**TEXTE D'ÉTUDE**
========================================
Avec 12 000 lecteurs qui consultent sa bibliothèque virtuelle, Vincent Milewa veut développer la culture de la lecture chez les Kényans. Sa start-up RafuBooks étant en pleine croissance, il veut à court terme séduire une plus grande clientèle dans d’autres pays d’Afrique de l’Est.
Ayant grandi dans une famille peu aisée, Vincent Milewa (photo) utilisait les livres comme feuille de route pour échapper à la pauvreté. A l’école, il s’est passionné pour les œuvres autour du développement personnel et du business. Plus tard, il a suivi une formation en informatique, et a travaillé dans le secteur des télécommunications pendant plus de dix ans, dans la vente et le marketing. Alors qu’il traversait une phase difficile en 2018, il a replongé dans la lecture et a très vite constaté qu’il n’était pas toujours facile d’être en possession de certains livres. De cette expérience est née l’idée d’une bibliothèque virtuelle baptisée RafuBooks.
Pour concrétiser son projet, Vincent Milewa a investi la moitié de son salaire mensuel et a reçu le soutien de sa famille et de ses amis. Il a aussi pu obtenir une partie du financement auprès d’un groupe d’investissement dont il faisait partie, ce qui lui a permis d’entamer son projet dans un espace de bureau avec quelques livres, un site web et trois employés.
========================================
**CONSIGNES**
**1)** Indiquez si chacune des affirmations suivantes s'accorde avec le texte sur RafuBooks, en citant mot pour mot le passage qui tranche : (a) Vincent Milewa a travaillé plus de dix ans dans les télécommunications ; (b) RafuBooks a démarré avec cinq employés ; (c) Vincent Milewa a grandi dans une famille aisée.
**2)** D'après le texte sur RafuBooks, combien de lecteurs consultent la bibliothèque virtuelle de Vincent Milewa ?
**3)** Recopiez le passage du texte sur RafuBooks compris entre « Ayant grandi dans » et « virtuelle baptisée RafuBooks. », ces deux bornes incluses.
Vous n'avez pas besoin des items pour faire ce travail.
========================================
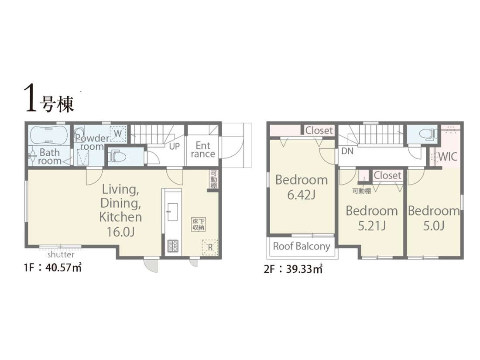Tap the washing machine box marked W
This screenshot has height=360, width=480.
[x=118, y=134]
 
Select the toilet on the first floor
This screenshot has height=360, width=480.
[x=117, y=156]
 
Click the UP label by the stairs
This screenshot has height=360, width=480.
[x=174, y=146]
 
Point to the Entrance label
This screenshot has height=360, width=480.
[x=202, y=149]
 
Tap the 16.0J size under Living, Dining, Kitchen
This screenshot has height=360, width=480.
[x=120, y=232]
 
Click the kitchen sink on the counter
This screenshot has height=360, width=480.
[x=172, y=212]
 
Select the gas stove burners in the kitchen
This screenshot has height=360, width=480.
[x=173, y=246]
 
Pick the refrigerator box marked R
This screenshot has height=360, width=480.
[x=210, y=247]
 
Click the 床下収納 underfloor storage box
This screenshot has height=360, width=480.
[x=199, y=224]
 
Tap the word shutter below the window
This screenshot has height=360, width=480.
[x=61, y=255]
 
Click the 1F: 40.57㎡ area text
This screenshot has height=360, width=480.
[x=53, y=268]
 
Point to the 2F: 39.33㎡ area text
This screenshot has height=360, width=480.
[x=293, y=269]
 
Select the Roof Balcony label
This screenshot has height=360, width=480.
[x=302, y=246]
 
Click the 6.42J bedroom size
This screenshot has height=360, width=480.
[x=301, y=195]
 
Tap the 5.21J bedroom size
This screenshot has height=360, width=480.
[x=372, y=226]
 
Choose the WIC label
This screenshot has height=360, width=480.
[x=448, y=157]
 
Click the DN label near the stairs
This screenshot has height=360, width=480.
[x=347, y=151]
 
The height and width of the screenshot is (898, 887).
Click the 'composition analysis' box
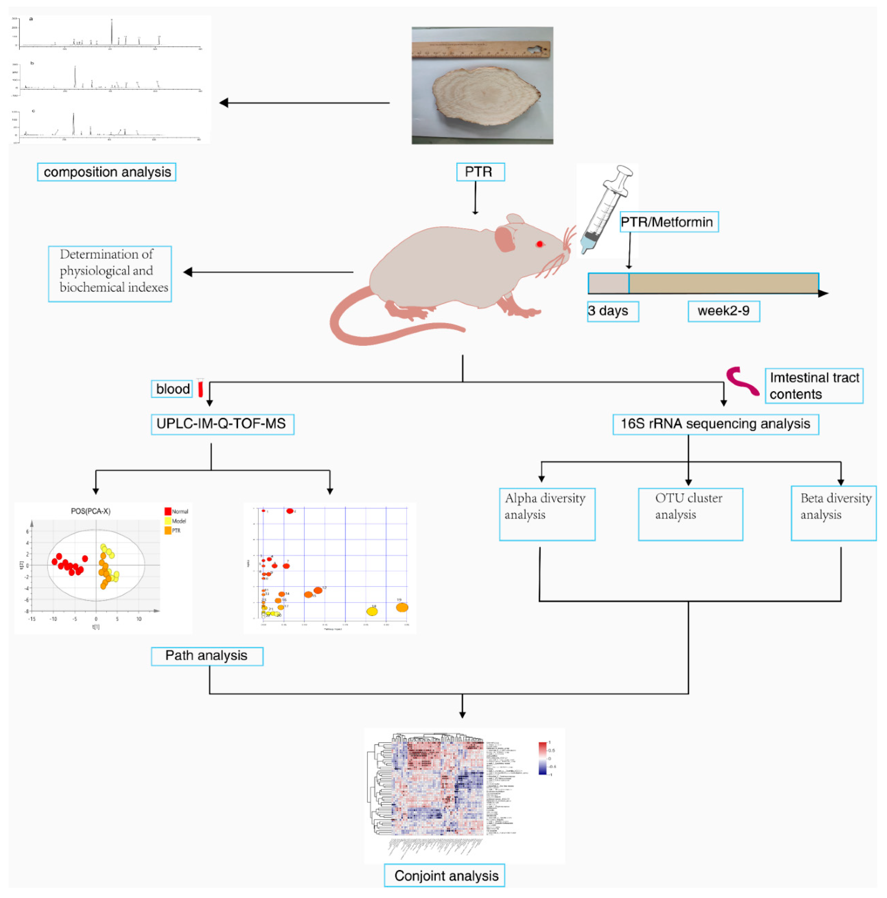106,172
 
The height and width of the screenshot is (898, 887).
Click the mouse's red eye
539,244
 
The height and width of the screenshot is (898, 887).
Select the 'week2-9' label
723,311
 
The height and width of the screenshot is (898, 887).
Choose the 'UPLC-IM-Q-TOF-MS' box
222,424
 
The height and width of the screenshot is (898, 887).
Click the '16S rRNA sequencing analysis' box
715,424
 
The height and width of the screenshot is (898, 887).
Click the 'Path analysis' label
207,656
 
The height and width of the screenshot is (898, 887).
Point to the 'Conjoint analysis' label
444,876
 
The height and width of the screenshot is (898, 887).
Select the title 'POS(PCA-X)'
91,511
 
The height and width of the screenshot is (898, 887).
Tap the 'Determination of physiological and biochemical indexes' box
110,273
========================================
**CORRIGÉS**
**1)**
(a) Oui : « a travaillé dans le secteur des télécommunications pendant plus de dix ans ».
(b) Non : « un site web et trois employés ».
(c) Non : « Ayant grandi dans une famille peu aisée ».

**2)** 12 000 lecteurs.

**3)**
Ayant grandi dans une famille peu aisée, Vincent Milewa (photo) utilisait les livres comme feuille de route pour échapper à la pauvreté. A l’école, il s’est passionné pour les œuvres autour du développement personnel et du business. Plus tard, il a suivi une formation en informatique, et a travaillé dans le secteur des télécommunications pendant plus de dix ans, dans la vente et le marketing. Alors qu’il traversait une phase difficile en 2018, il a replongé dans la lecture et a très vite constaté qu’il n’était pas toujours facile d’être en possession de certains livres. De cette expérience est née l’idée d’une bibliothèque virtuelle baptisée RafuBooks.